Problem to solve. Exact copy, pictures excluded: set down only the lines from the one with "Where should I" through the end of the entries, keeping both end lines.

(Stored data)
--------------------
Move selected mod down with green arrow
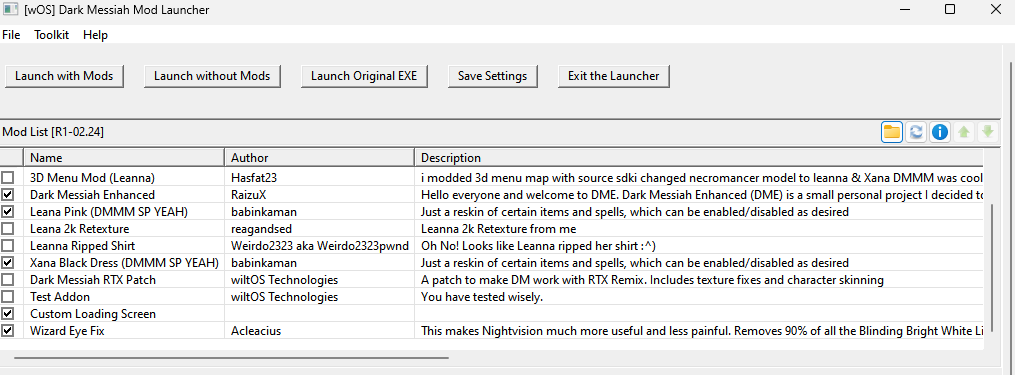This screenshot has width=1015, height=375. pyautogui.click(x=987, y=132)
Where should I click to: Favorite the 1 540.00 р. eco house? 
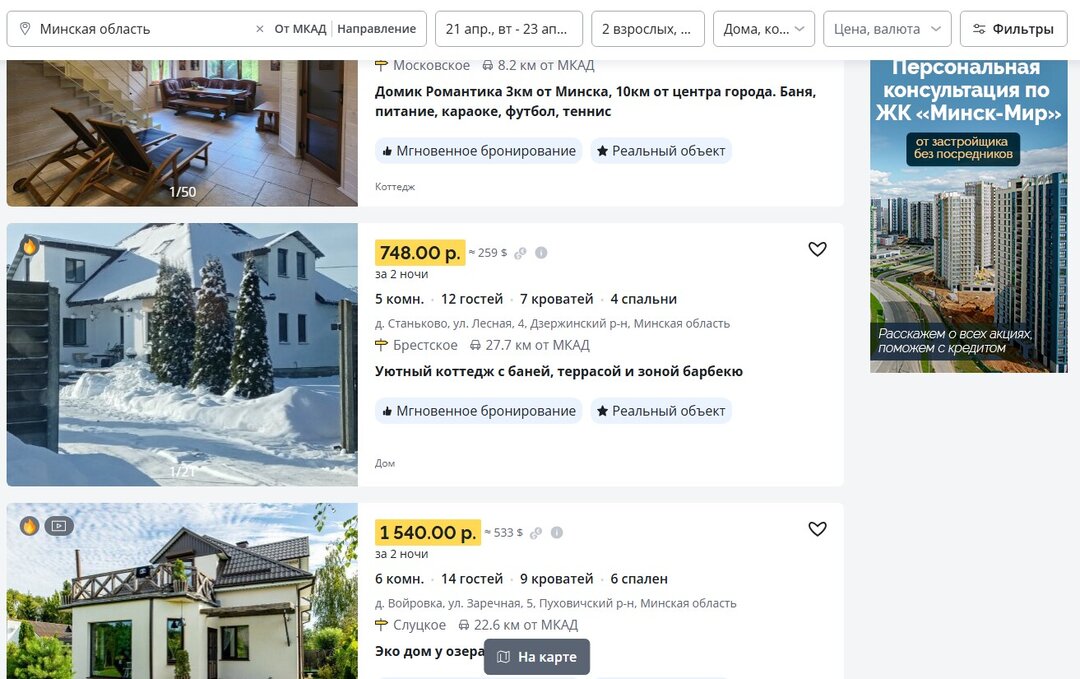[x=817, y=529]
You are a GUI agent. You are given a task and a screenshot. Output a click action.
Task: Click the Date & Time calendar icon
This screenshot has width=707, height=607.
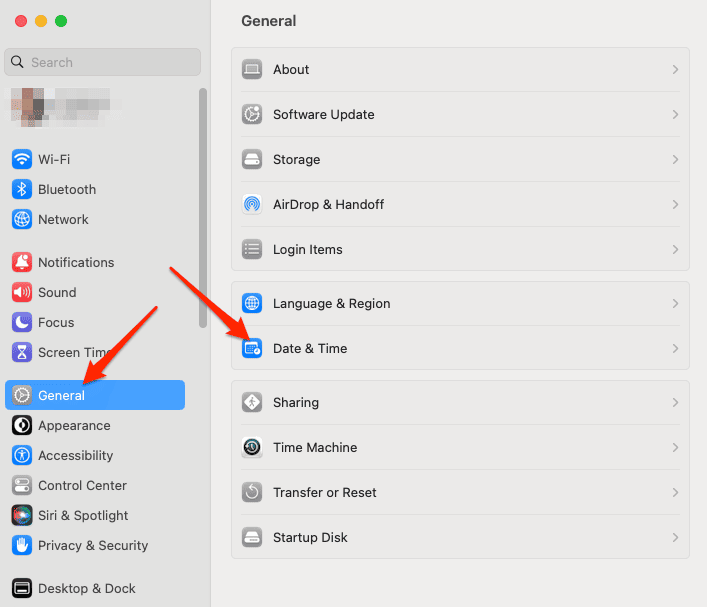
--------------------
Task solution.
Where should I click to: Favorite the 1 540.00 р. eco house? 
[x=817, y=529]
You are a GUI agent. You are given a task and a screenshot. Output a click action.
Task: Click the Date & Time calendar icon
This screenshot has width=707, height=607.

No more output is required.